→ Kaynak
>>>

En Sıcak Konular

Mutlak Gayb

4 Temmuz 2014 11:10 tsi
Mutlak Gayb Oktan Keleş anlatıyor....

                                                 MUTLAK GAYB

 

O gün şer ittifak; Firavun ve 9 Şeytanî şunları da söylemişlerdi.

- Geleceği inşa etme koordinatları bilimi ne durumda?

Demek ki böyle bir bilim; hatta gizli bir bilim dalı vardı. Ama geleceği nasıl bilebilirler ve ona göre plan yapabilirlerdi?

Bunları İlhami Abi’ye sorduğumda benim altın sırlar dediğim bilgilerden birini vermişti.

-Altın sır rahleden-

Geleceğin sırrı:

-Gelecek yok. Eğer var olsaydı gelecek denmezdi. Olmayan bir olguyu belirten bir cümledir gelecek. Onun için olmayan bir şeyi nasıl bilirler? Var olan her şey geçmiş. Gelecek denen şey de aslında geçmiş. Eğer Allah vermişse veya verirse o sana gelecek; yani o sana gelende geçmiştir.

Bu yüzden “GAYBI ANCAK ALLAH BİLİR.”

Allah eğer senin hayatında gelecek olarak bir şey vermişse ve sen onu sana gelmeden bilirsen bu gayb değildir. Çünkü Allah onu sana vermiş. O vereceğini bilir. Ama o sana gelecek olan şey, sana gelmeden de aslında geçmiştir. Çünkü Yaratıcı bunu bilmesiyle,  dilemesiyle aslında geçmiştir senin için.

<<<

→ Saklanan kayıtlar
>>>

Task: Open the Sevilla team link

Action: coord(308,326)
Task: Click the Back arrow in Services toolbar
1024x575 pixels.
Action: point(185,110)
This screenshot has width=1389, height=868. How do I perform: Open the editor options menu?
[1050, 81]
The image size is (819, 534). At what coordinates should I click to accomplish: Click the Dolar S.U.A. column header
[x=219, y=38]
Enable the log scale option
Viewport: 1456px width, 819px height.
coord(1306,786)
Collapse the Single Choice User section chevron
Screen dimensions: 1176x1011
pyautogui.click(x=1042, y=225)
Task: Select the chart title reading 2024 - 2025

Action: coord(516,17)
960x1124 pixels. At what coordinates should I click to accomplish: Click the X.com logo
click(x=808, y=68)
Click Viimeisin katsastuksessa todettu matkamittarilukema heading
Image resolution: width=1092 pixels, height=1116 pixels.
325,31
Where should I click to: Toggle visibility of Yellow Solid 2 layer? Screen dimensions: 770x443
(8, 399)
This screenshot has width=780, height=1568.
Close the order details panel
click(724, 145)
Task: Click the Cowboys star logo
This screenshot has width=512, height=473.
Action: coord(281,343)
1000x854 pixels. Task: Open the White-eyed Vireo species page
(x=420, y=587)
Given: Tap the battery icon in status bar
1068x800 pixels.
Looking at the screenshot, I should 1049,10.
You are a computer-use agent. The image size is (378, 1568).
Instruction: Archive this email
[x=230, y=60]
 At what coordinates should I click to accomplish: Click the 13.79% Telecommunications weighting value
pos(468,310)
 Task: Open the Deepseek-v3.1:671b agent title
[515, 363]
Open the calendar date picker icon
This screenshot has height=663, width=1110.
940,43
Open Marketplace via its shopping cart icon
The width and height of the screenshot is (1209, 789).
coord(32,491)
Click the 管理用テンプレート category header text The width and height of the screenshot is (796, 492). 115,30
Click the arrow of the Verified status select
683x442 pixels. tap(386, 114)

<<<

→ Yapılacak görevler
• A. Şu üç ifadenin gayb hakkındaki yazıyla örtüşüp örtüşmediğini belirtin: (i) Gelecek diye bir şey vardır. (ii) Anlatıcı bu bilgiyi İlhami Abi'ye sorduğunda almıştır. (iii) Var olan her şey geçmiştir. Her biri için evet ya da hayır deyin ve yazıdan belirleyici sözleri aynen aktarın.
• B. Gayb hakkındaki yazıyı kaldığı yerden sürdürün.
Satırlar, gayb hakkındaki yazıdan ayrı bir malzemedir.

→ Görev yanıtları
• A.
(i) Hayır: "Gelecek yok."
(ii) Evet: "Bunları İlhami Abi’ye sorduğumda benim altın sırlar dediğim bilgilerden birini vermişti."
(iii) Evet: "Var olan her şey geçmiş."

• B.
Yani şöyle düşün:

Senin başına gelecek olan şey Allah’ın ilminde, yazısında var; ama senin başına gelmediğinden o senin için bir gelecek (gayb) oluyor. Ama Allah’ın senin için takdir ettiği şey sana geleceğinden aslında senin için de bir geçmiştir. Bu geçmişi bilmek gaybı bilmek demek değildir. Allah’ın “gayb hazinesi”den çıkarmadığını hiç kimse bilemez. Onu ancak Allah bilir. Fakat “GAYB HAZİNESİNDEN ÇIKARDIĞINI BİLDİRDİKLERİ MÜSTESNA.” ayeti gereği bilmek mümkün. İlhamla, rüyayla veya bir metoda (ilme) dayalı.

Örneğin: 

Bir tohum ekiyorsun. Adetullah’ın gereğini yapıyorsun; suluyor, gübreliyorsun. İşte burada şunu demek gayb değildir: “Bu ağaç olur.” Fakat unutma. Yine bilmediğinden Müslüman’a yakışan “İnşallah” kelimesini sarf ederek demek.

Yağmur gayb hazinesinde. Yaradan onu hazinesinden çıkarınca alâmetlerini gönderir. Nem, bulut gibi... Yağmuru tahmin etmek gaybı bilmek demek değildir; çünkü Yaradan hazineden çıkarmış ve alâmeti göndermiş. Fakat yağmayabilir de. Bu da Adetullah içinde. Yani yağmama ihtimali de. Onun için İnşallah yağacak demek aynı zamanda şu ayet gereği bu işin doğrusudur:

                         “İNŞALLAH DESEN OLMAZ MIYDI?”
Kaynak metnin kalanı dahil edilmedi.